**Problem description**:
Nothing but the lines from the one containing "Click the 30 cell in column B" through the last line of the material should appear in the answer, transcribed exactly, pictures excluded.

(Material for this task begins)

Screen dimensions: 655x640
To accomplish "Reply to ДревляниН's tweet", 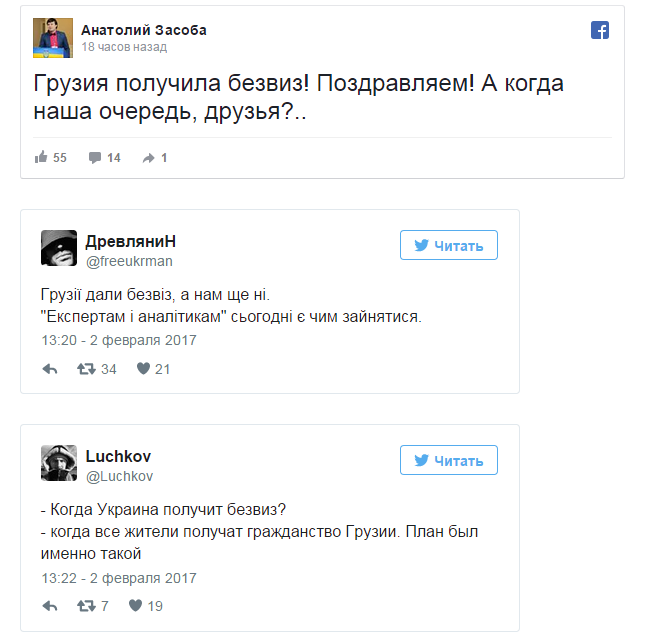I will [50, 369].
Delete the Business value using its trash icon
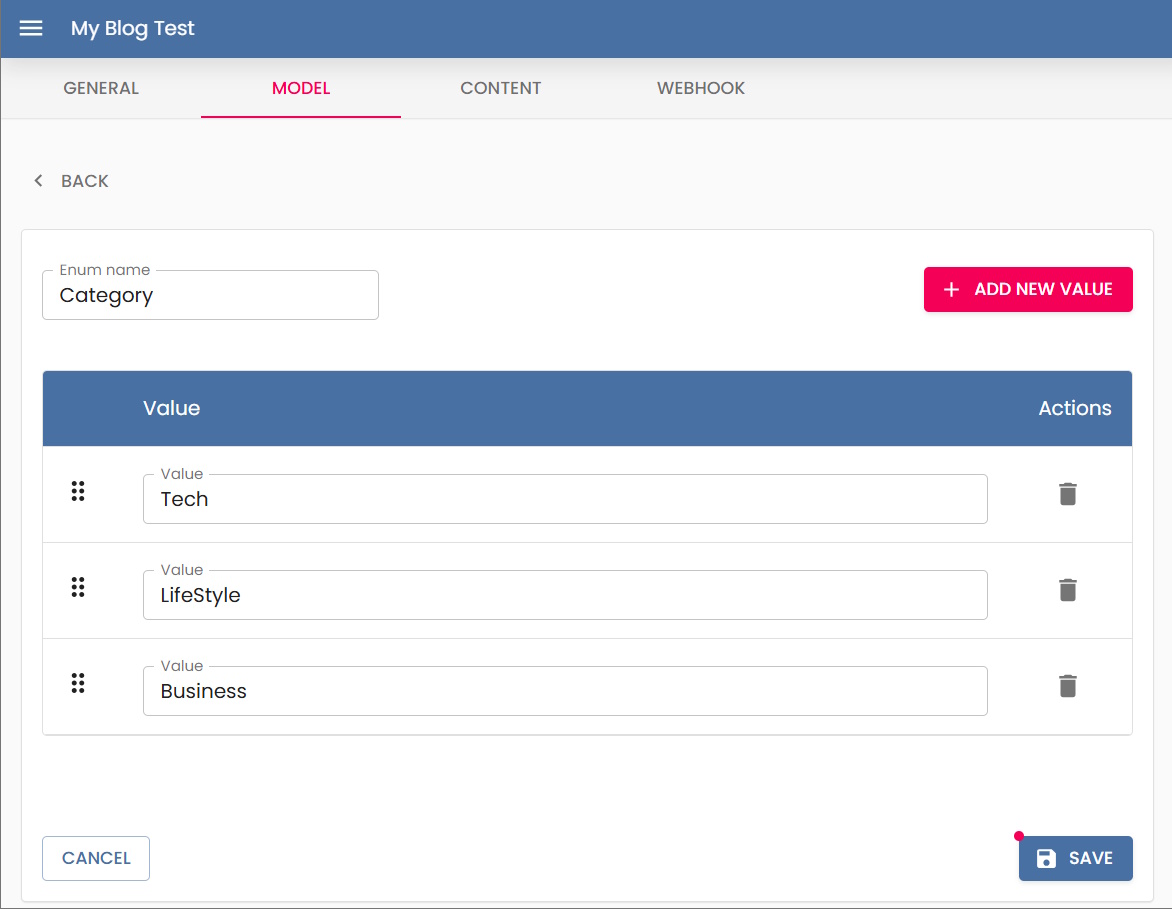This screenshot has height=909, width=1172. (x=1067, y=685)
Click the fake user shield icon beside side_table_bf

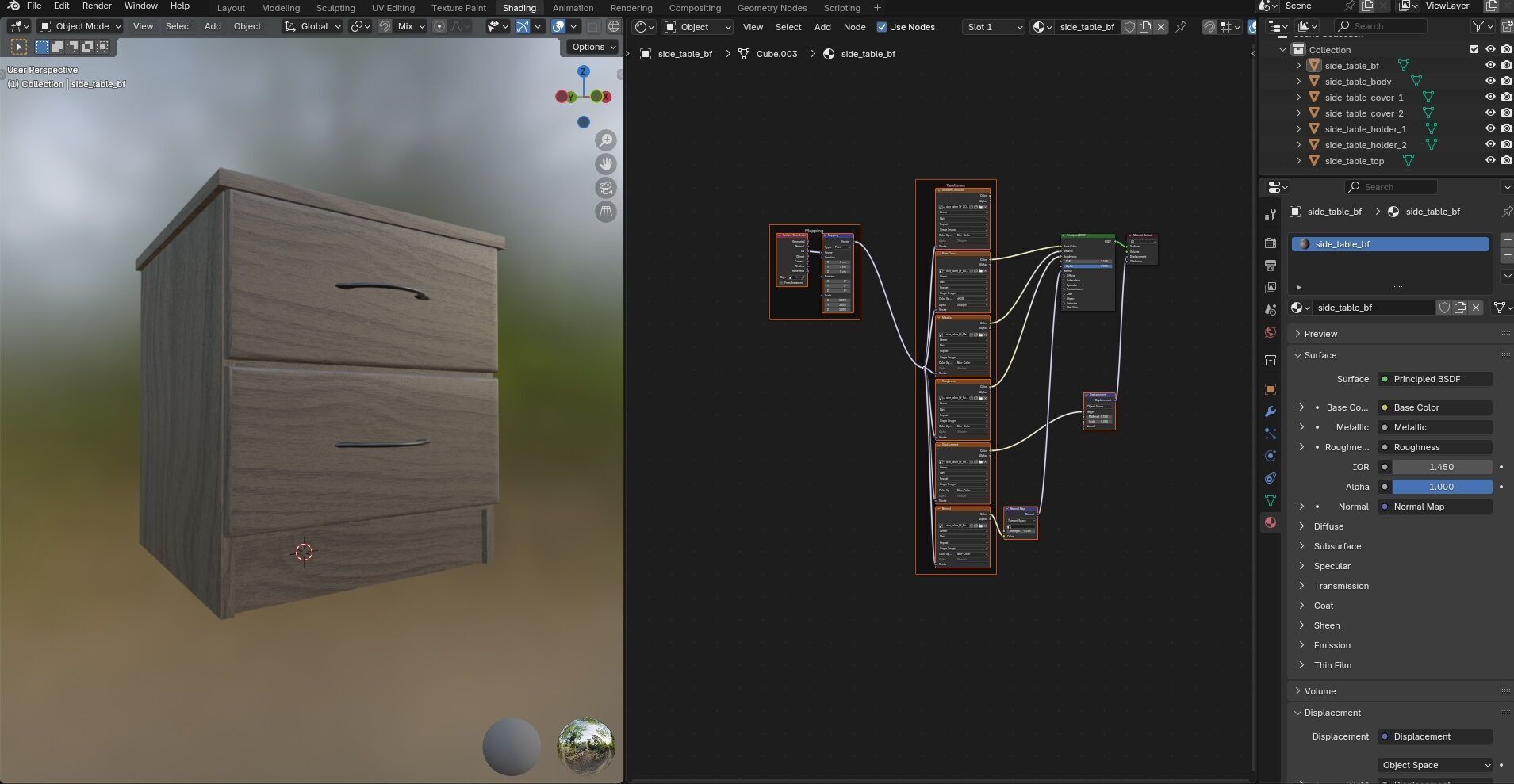tap(1444, 308)
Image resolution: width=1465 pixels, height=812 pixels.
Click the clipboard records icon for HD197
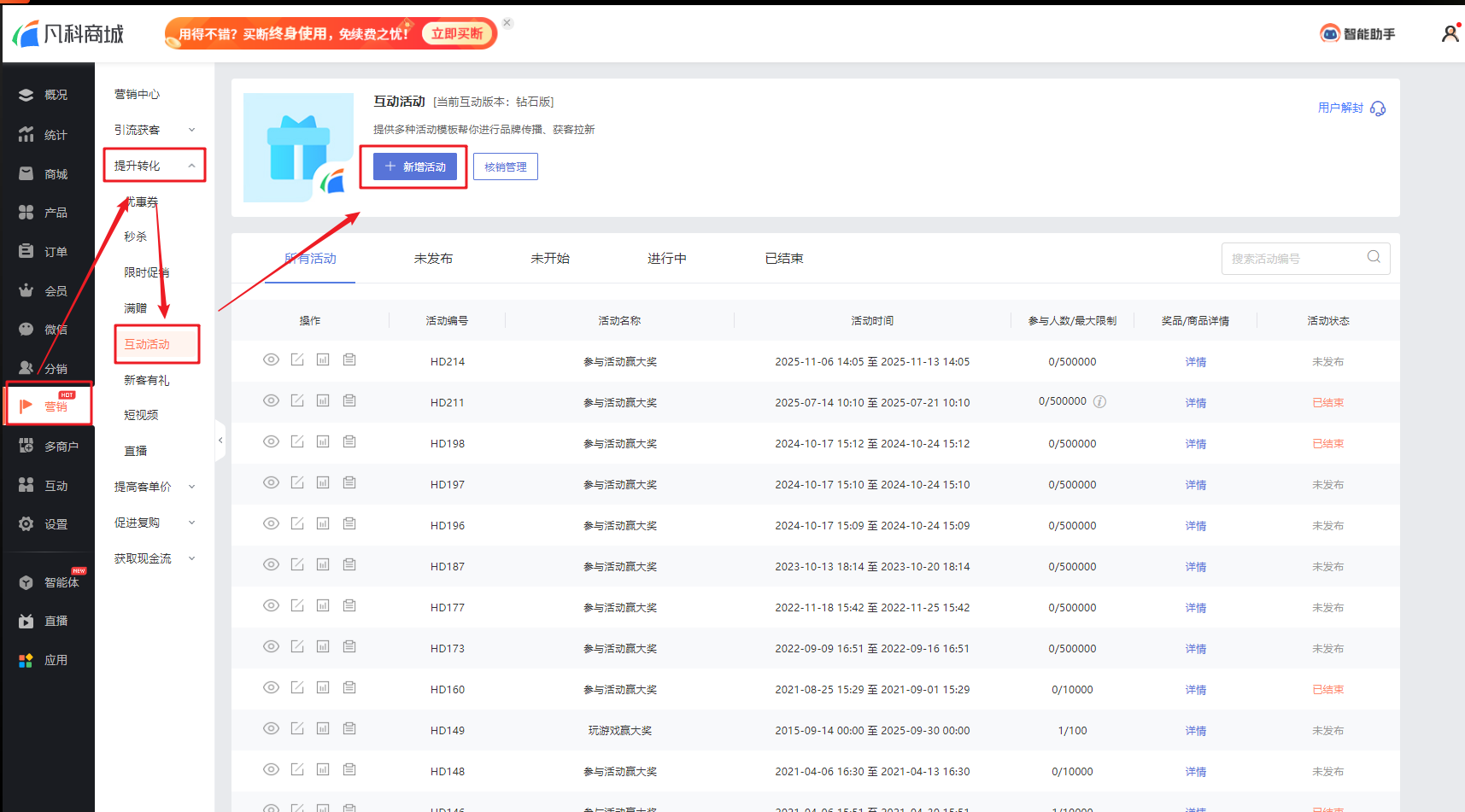[x=349, y=482]
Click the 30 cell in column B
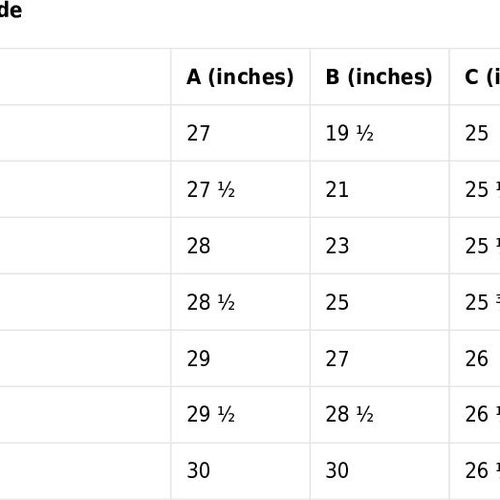Screen dimensions: 500x500 [x=380, y=471]
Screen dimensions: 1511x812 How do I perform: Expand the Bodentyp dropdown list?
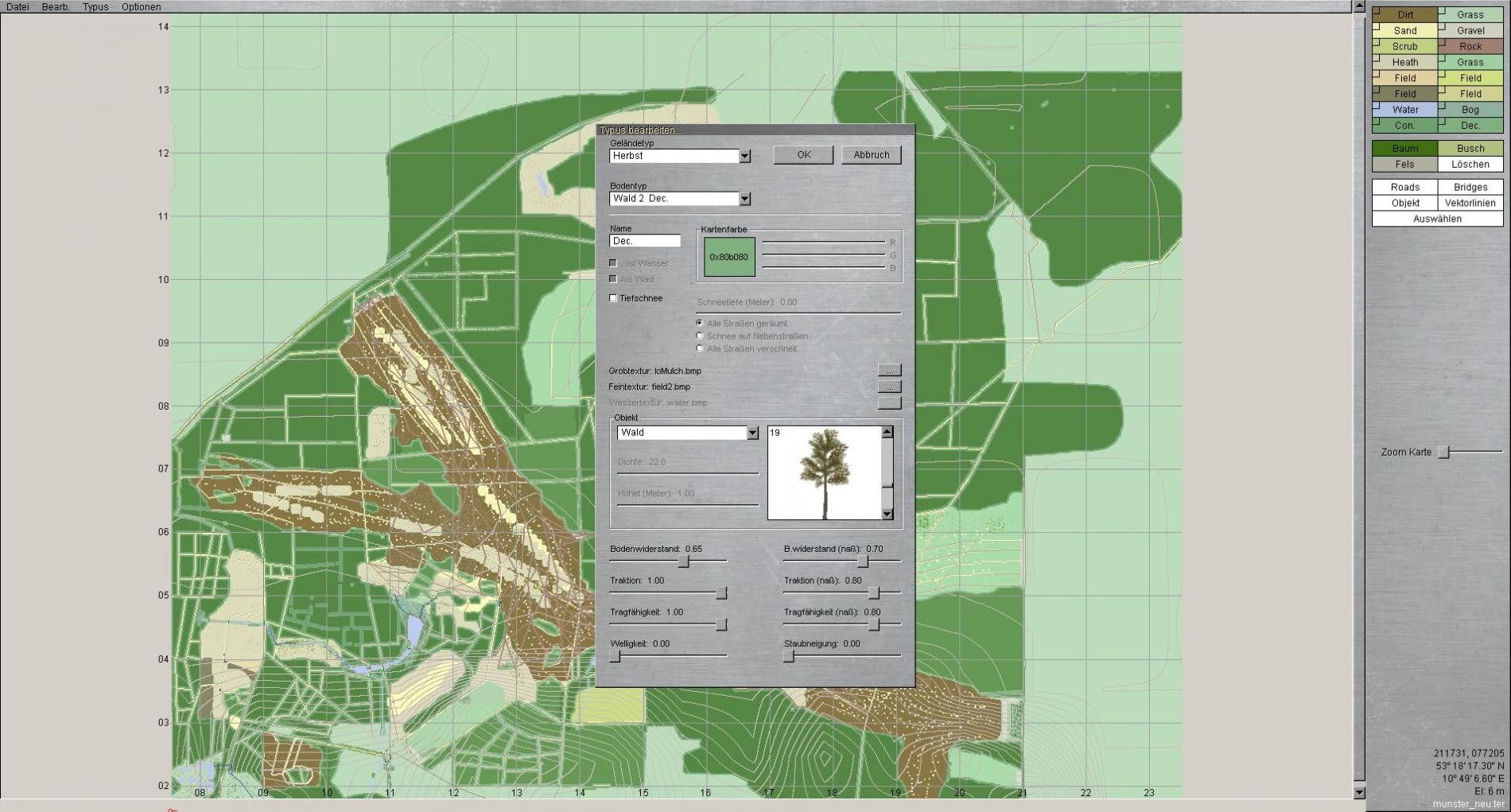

(Material for this task ends)

**Written answer**:
Click the 30 cell in column B
Screen dimensions: 500x500 [x=380, y=471]
Screen dimensions: 1511x812 How do I perform: Expand the Bodentyp dropdown list?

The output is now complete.